At this time of year you may see “shooting stars,” maybe up to twenty per hour if you watch patiently in the late night and especially the early morning of October 20/21, decreasing numbers in quite a few nights before and after. This is the annual Orionid meteor shower. The meteors are called Orionids, “children of Orion,” because they seem to radiate from among or near the little quadrangle of stars that form the ujpraised “club” at the northern end of giant Orion’s constellation. That is, though the meteor trails may appear anywhere in the sky, if traced back they will seem to have come from Orion. At this time of year Orion rises into view, club first, over the eastern horizon at about 9 p.m., so the meteors may appear any time from then onward, though they are liable to be more abundant after midnight, and most of all around 4 a.m. when Orion stands in mid-sky. This year is a favorable year for them because moonlight is not obscuring them: the Moon is New (completely out of sight) on October 23.

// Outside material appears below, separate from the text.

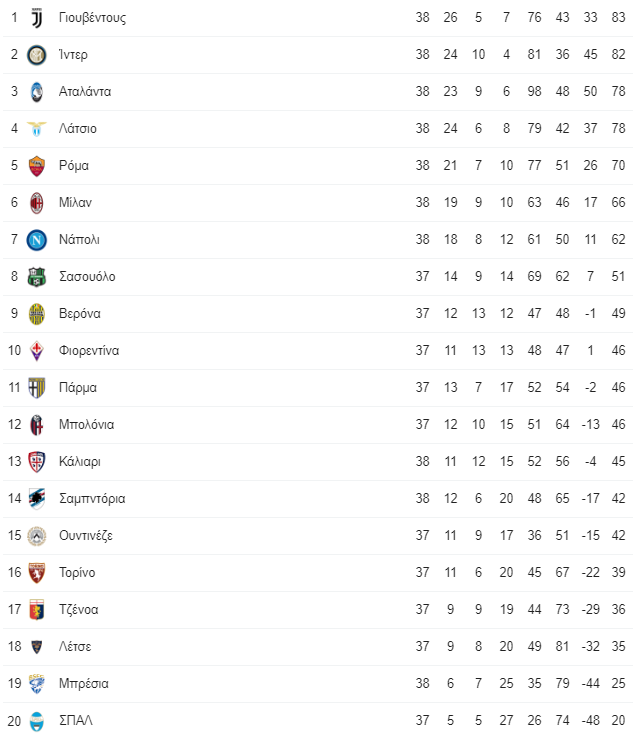Click the Atalanta club crest icon

click(x=37, y=92)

What are these flashes of light? They are bits of dust or grit vaporizing as they hit Earth’s atmosphere; they were once part of a comet; and the comet that shed these ones is the all-famous Halley’s (now called officially Comet 1P/Halley, meaning that it is number one in the list of known periodic comets).
The behavior of this Halley-debris meteor stream in space is as remarkable as that of the comet itself, with its lifetime-long (76-year) orbit. I thought of trying to make it clear by reconstituting a diagram I made for Mankind’s Comet, the book Fred Schaaf and I wrote about it.

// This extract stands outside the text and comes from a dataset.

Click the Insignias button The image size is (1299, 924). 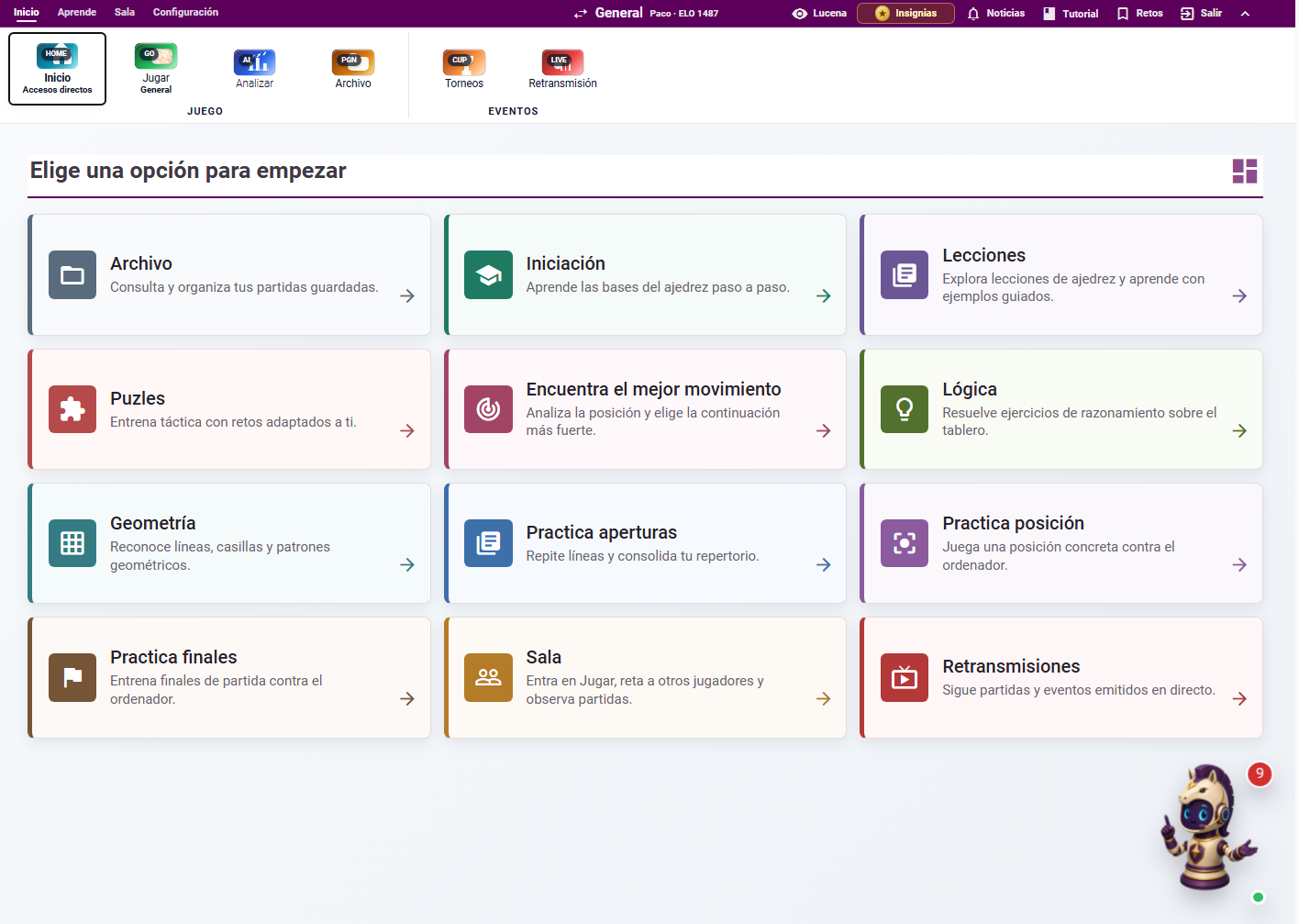coord(905,13)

In this picture the circle is the orbit of the Earth and the other track is the inner end of the path of the comet. The Sun is exaggerated 8 times in size, the Earth 200 times at its positions at the beginnings of the months. The arrows on these paths are at the end of Earth’s track in every December, and the end of Halley’s track in December 1985. The stalks on the comet’s orbit at monthly intervals are downward, or upward, to the ecliptic plane in which the Earth moves. The inward tick on Halley’s track is at its perihelion, its closest point to the Sun, which it reached on 1986 February 9. The blue lines are sight-lines from Earth to comet at the 1st, 11th, and 21st of the first four months of 1986.
One thing this makes clear (I hope) is why the 1986 appearance of Halley’s Comet in our skies was divided into two acts: one in the evening sky to the left (east) of the Sun as it came in, the other to the right (west) in the morning sky as it went out. Around perihelion, when it would have been brightest, it was, for us, passing behind the Sun and we couldn’t see it. In this way the visit, though wonderful, was not like 1910 and 1758 and 1066 and the other glorious visits of the past back to 164 BC.

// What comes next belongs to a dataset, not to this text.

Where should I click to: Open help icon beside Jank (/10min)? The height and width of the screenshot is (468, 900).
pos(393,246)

The orbit, unlike those of most of the “tame” little periodic comets, is retrograde, that is, in the opposite direction around the Sun from those of the Earth and other planets. It makes a shallow arch over our orbit – this is what I want those blue arrows to show this time. But not quite: it bridges over our orbit on the way in, and dives under it on the way out. On the way in it makes a fairly high bridge over the part of our orbit where we are every October. On the way out it takes a fairly shallow dive under the part we travel every May.
And this is why we see Halley-derived meteors around every October 21. And also every May 6. The October ones are the Orionids. Their sisters in May are called the Eta Aquarids. (Eta Aquarii is one of the stars forming the “Urn” of Aquarius the Water-Carrier.) In October the direction we face into the stream is toward Orion, as we come around in May we see the curved stream coming from the direction of Aquarius. The dust-children are not the children of Orion or Aquarius but of Comet Halley.
It is because the orbit is retrograde, meeting Earth’s front or morning side almost head-on, that the meteors are seen mainly in the small hours; and for the same reason they are among the swiftest, plunging into our atmosphere at nearly 70 kilometers a second.
When we say the meteors are traveling in the orbit of the comet, we mean only roughly – very roughly. After all, the comet passes at intervals of about 76 years, and misses Earth by some millions of miles. Comets’s bodies are conglomerations of solids held together by ice, and some comes loose as some of the ice sublimes at every passage near the Sun. So the particles separate from the comet mainly near perihelion, becoming committed to orbits of their own. Whether they crumble from the comet’s surface or are expelled from it by fairly violent jets, the orbits they drift into are only slightly shorter or longer; but over centuries they spread into a meteor stream which is like a huge tube in space, slowly littering the whole general orbit. Within this vast, diffuse stream are swarms and threads. The meteors we shall see in May are not the same ones we saw (obviously) or narrowly missed in October, because the Earth passes through a widely different part of the stream.
How do we know all this, can we see the stream with its swarms and threads? No, we only see meteors – and count them. It is from the patient counts made of meteors by the army of dedicated meteor-watchers that their origin and structue is deduced.
I’m sorry I got this together, writing non-stop as you can probably tell, only in the first half of the night of which the second will be the Orionids’ climax. I’m still racing to get Astronomical Calendar 2015 to the printer, and I had to be away for several frustrating hours – well, never mind.